**TEXTO FORNECIDO**
+ + + + + + +
Crônica: Não há vacina contra a ignorância

 


Meu avô materno foi finalmente vacinado, junto com outras centenas de idosos da minha cidade, contra o vírus que mudou nossas vidas. Ele está na faixa dos 90 anos, tem a saúde debilitada, é verdade, mas uma lucidez impressionante, um humor fora do comum, sempre com tiradas espirituosas e uma memória invejável. Ele é meu herói, com os defeitos que todo o herói tem. Não à toa seu nome é Allão Quartemar, nome inspirado num personagem da Literatura.

Segundo as histórias que ouvi da família, meu bisavô, José Altivo Pereira dos Santos, um tropeiro, gostava muito de ler. Resolveu, então, batizar alguns de seus filhos com nomes inspirados em suas leituras. Um dos seus livros preferidos era “As minas do rei Salomão”, do inglês Sir H. Rider Haggard, romance de aventura adaptado também para o cinema. Quando o Seu Allão, como é conhecido, nasceu, meu bisavô queria que ele se chamasse como o personagem principal, Allan Quatermain. Como o escrivão não aceitou o nome estrangeiro, teve que ser aportuguesado. Esta é uma versão da lenda familiar. Acredito, no entanto, que o livro tenha sido lido na tradução de Eça de Queirós, no português de Portugal, em que o protagonista é Allão Quartemar mesmo.

É sempre curiosa a forma como nomeamos as pessoas e as coisas, O vô Allão tomou a primeira dose da Coronavac, nome estranho que nos remete à vaca. É que a palavra vacina tem essa denominação porque vem do latim “vaccinus”, que significa “derivado da vaca”, pois a primeira vacina, contra a varíola, surgiu em experimentos feitos em bovinos. Vejam a importância da vaca, do qual extraímos leite e carne, e que ainda por cima é um animal sagrado para algumas religiões. E há quem use o termo como uma ofensa a algumas mulheres!
+ + + + + + +
**TRECHO DOS DADOS**
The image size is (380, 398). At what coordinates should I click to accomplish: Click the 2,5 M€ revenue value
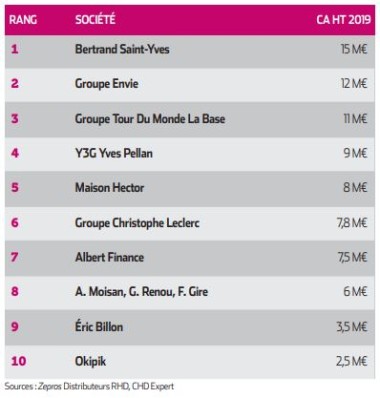click(352, 361)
+ + + + + + +
**INSTRUÇÕES DA TAREFA**
Responda às perguntas abaixo com base na crônica sobre a vacinação do avô.
(a) Qual era a ocupação do bisavô José Altivo Pereira dos Santos?
(b) Que vacina o avô Allão recebeu, e em qual dose?
(c) O que significa a palavra latina "vaccinus"?

**RESPOSTA ESPERADA**
(a) Ele era tropeiro.
(b) Ele recebeu a primeira dose da Coronavac.
(c) Significa "derivado da vaca".